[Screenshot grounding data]
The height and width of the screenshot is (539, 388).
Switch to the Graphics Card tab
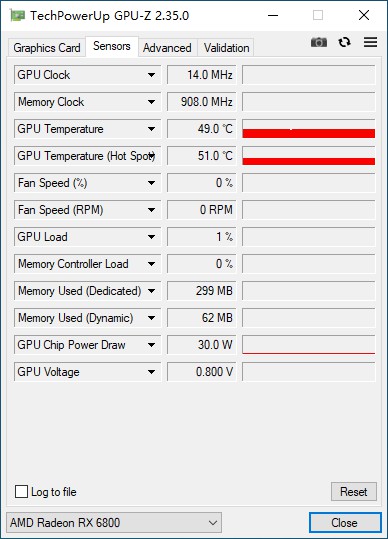pos(47,48)
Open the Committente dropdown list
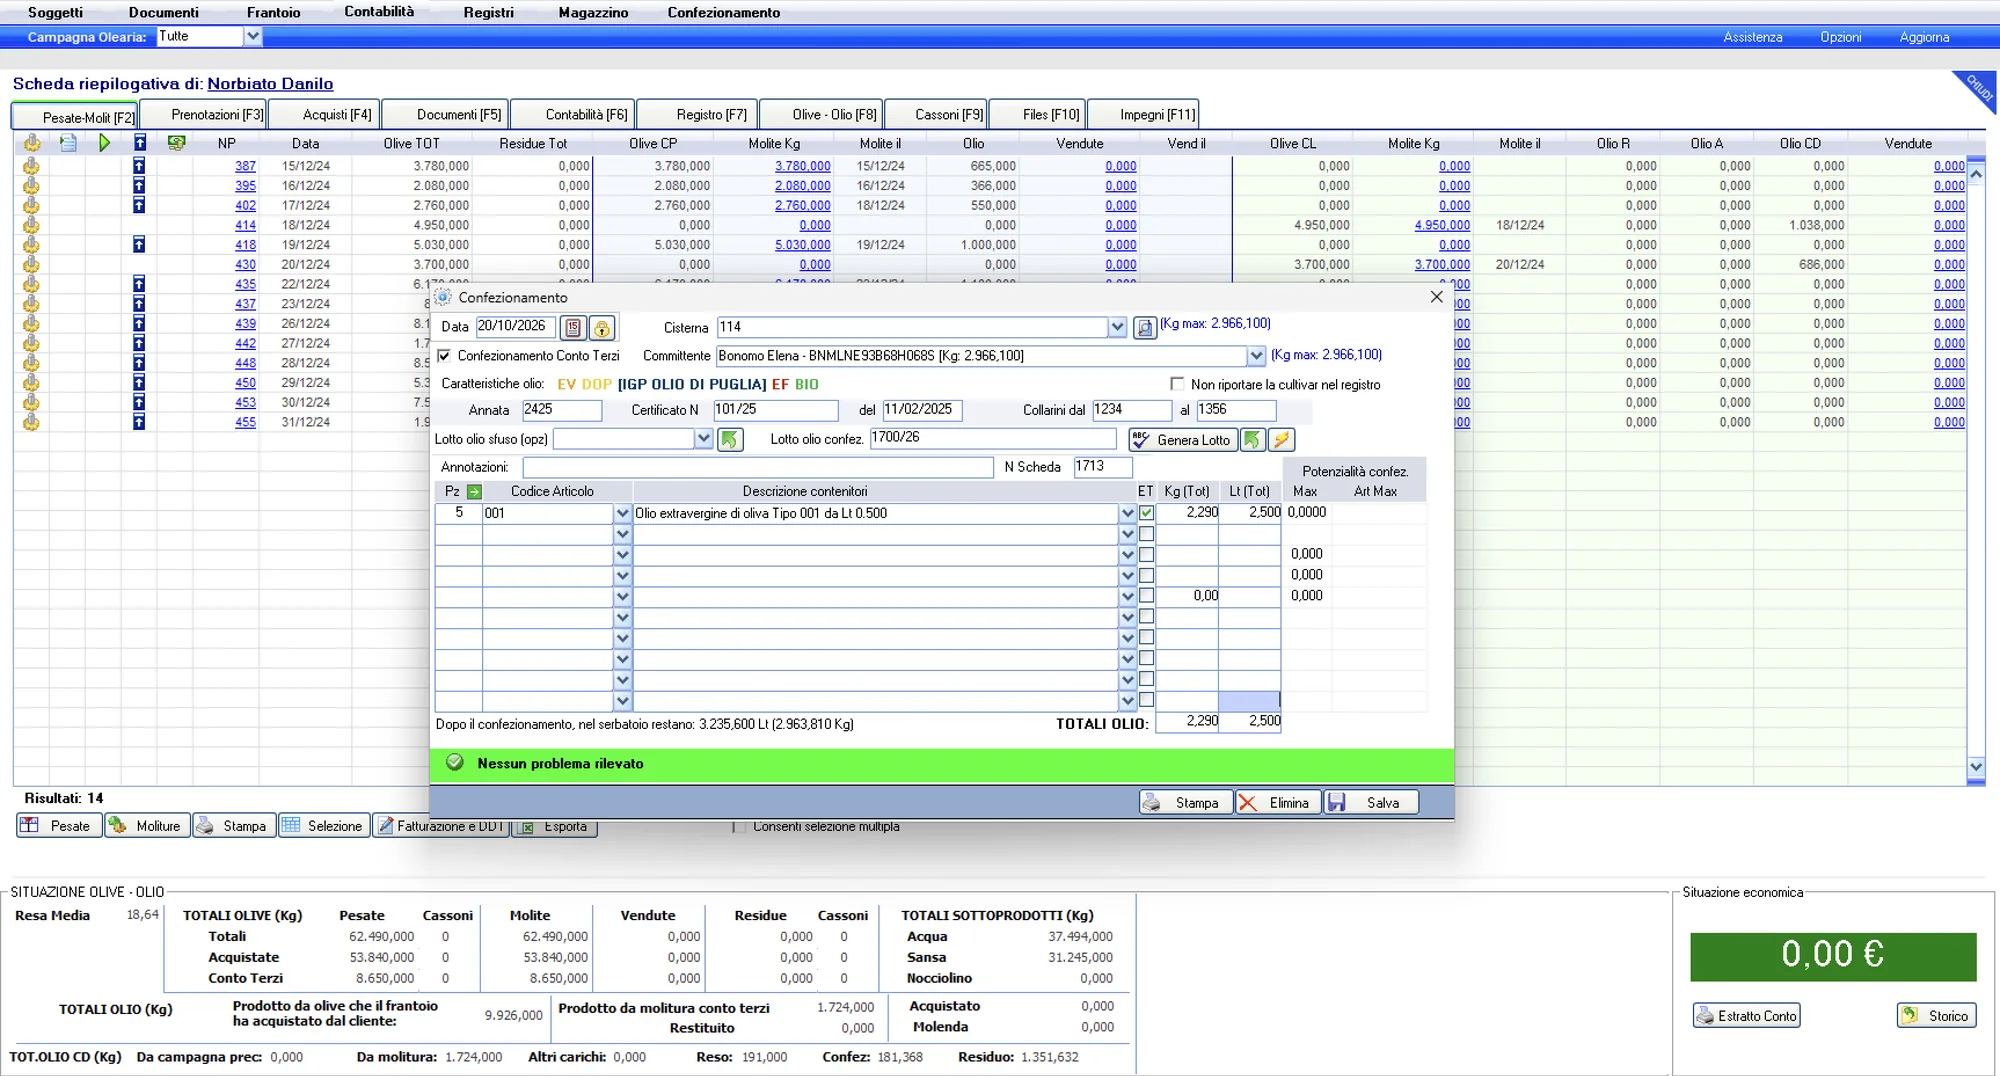 [x=1256, y=355]

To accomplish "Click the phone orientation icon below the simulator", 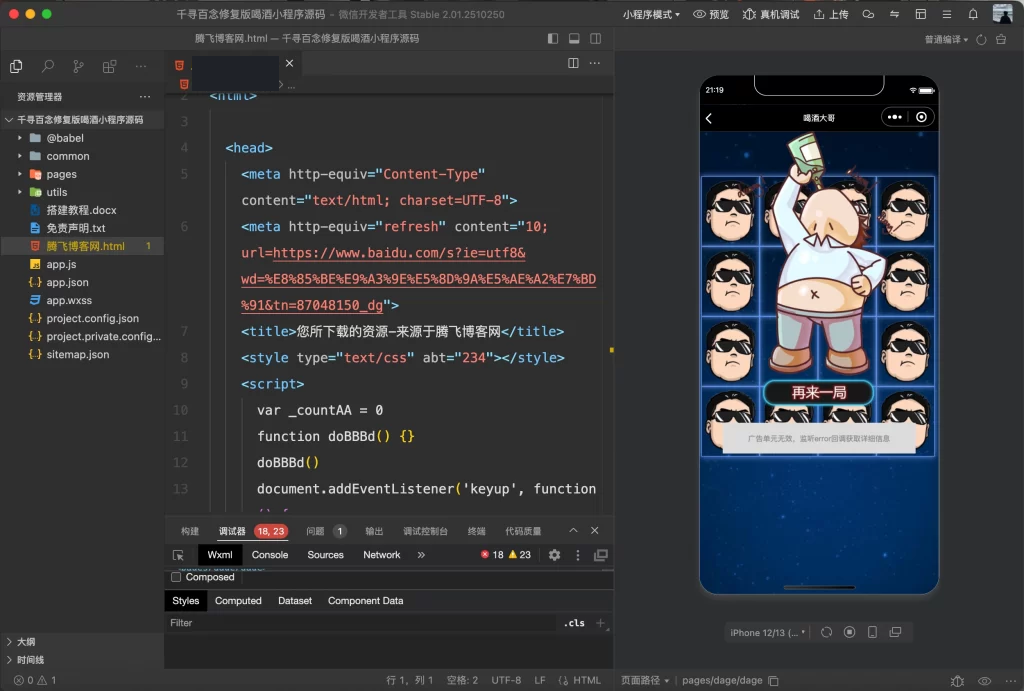I will (871, 632).
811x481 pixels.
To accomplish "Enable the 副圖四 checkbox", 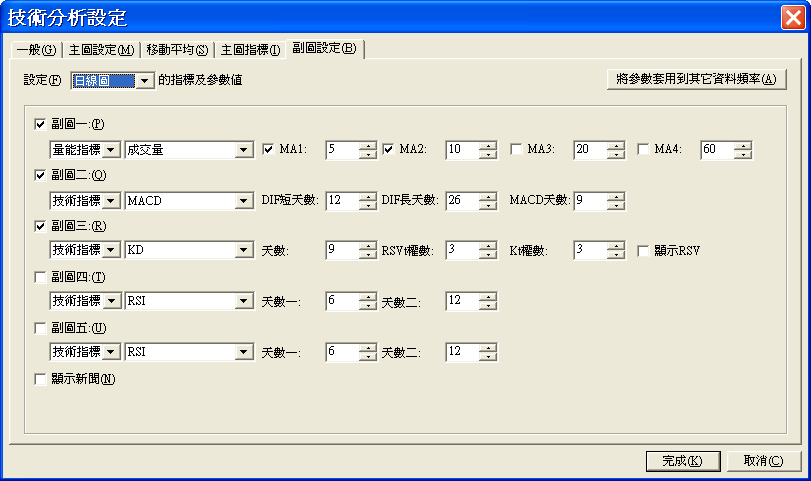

**What you have to do**
The lines wanted run from the one with "811x481 pixels." through the final line of the data; repeat them word for word and skip every picture.

**Written response**
811x481 pixels.
To accomplish "Enable the 副圖四 checkbox", 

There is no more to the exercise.